The author of Ob'yasnenie assiriyskikh imyon ("The Interpretation of Assyrian Names," 1868), Platon Lukashevich was Gogol's schoolmate at Nezhin. According to Kinbote, in a conversation with him Shade listed Gogol among Russian humorists:
Speaking of the Head of the bloated Russian Department, Prof. Pnin, a regular martinet in regard to his underlings (happily, Prof. Botkin, who taught in another department, was not subordinated to that grotesque "perfectionist"): "How odd that Russian intellectuals should lack all sense of humor when they have such marvelous humorists as Gogol, Dostoevski, Chekhov, Zoshchenko, and those joint authors of genius Ilf and Petrov." (note to Line 172)
In his fragment Rim ("Rome," 1842) Gogol describes a carnival in Rome, mentions sonetto colla coda and in a footnote explains that in Italian poetry there is a kind of poem known as “sonnet with the tail” (con la coda), when the idea cannot not be expressed in fourteen lines and entails an appendix that can be longer than the sonnet itself:
В италиянской поэзии существует род стихотворенья, известного под именем сонета с хвостом (con la coda), когда мысль не вместилась и ведёт за собою прибавление, которое часто бывает длиннее самого сонета.

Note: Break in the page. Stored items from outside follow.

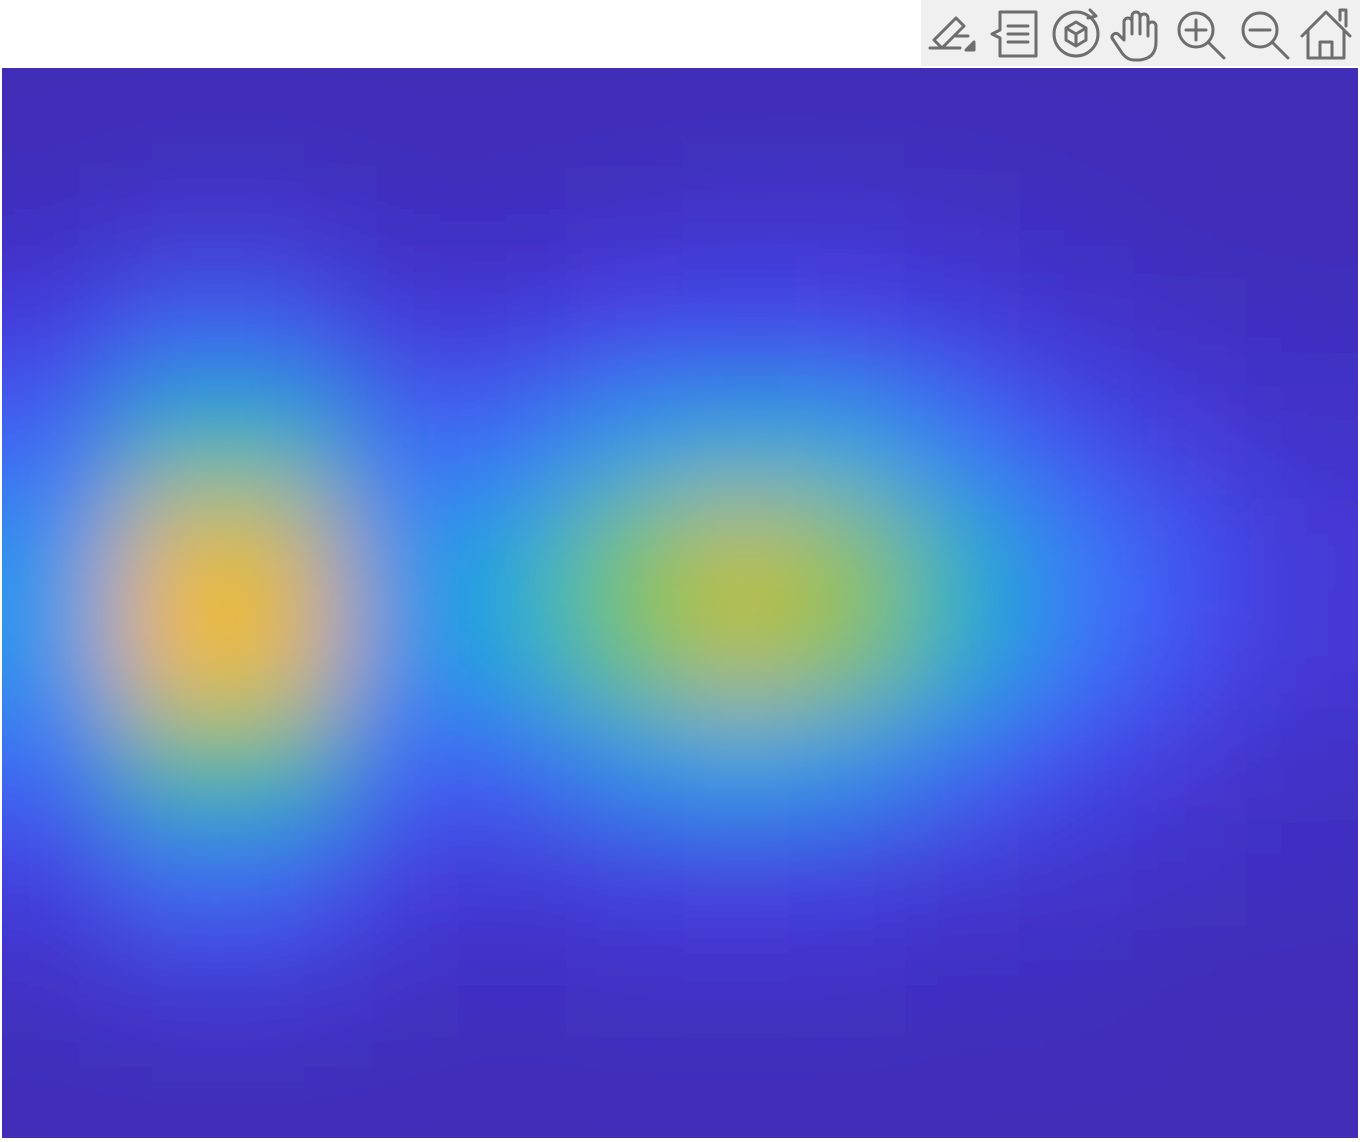 Image resolution: width=1360 pixels, height=1142 pixels. Describe the element at coordinates (1076, 33) in the screenshot. I see `rotate-button` at that location.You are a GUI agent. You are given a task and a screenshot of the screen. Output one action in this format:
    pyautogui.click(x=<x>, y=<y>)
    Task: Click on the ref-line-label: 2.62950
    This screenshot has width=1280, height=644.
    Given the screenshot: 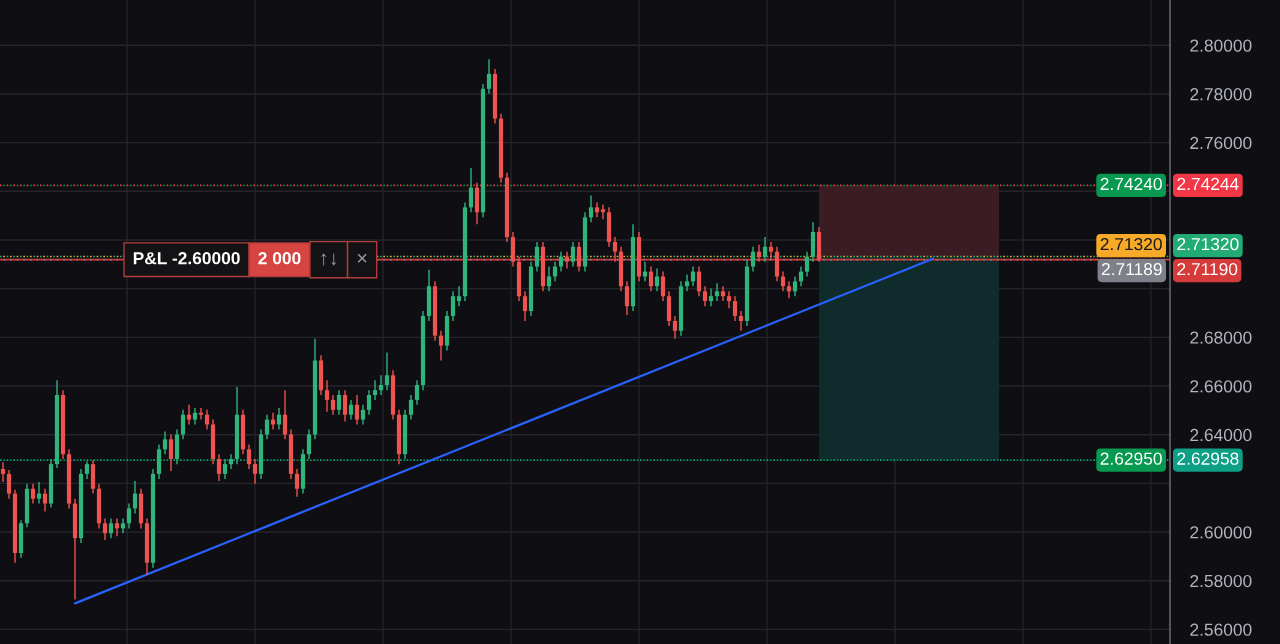 What is the action you would take?
    pyautogui.click(x=1131, y=458)
    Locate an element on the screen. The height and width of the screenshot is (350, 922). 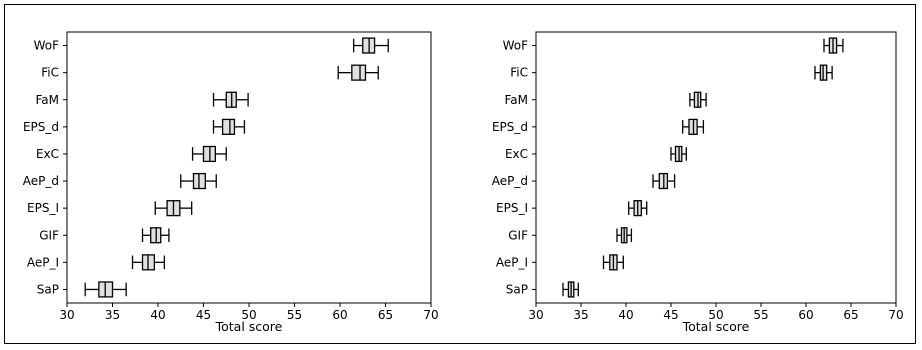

Shade’s poem is almost finished when the author is killed by Gradus. Kinbote believes that, to be completed, Shade’s poem needs but one line (Line 1000, identical to Line 1: “I was the shadow of the waxwing slain”). But it seems that, like some sonnets, Shade's poem also needs a coda (Line 1001: “By its own double in the windowpane”). In fact, not only Line 1001 of Shade's poem, but Kinbote's entire Foreword, Commentary and Index can be regarded as a coda to Shade's poem. Scorn not the coda, reader.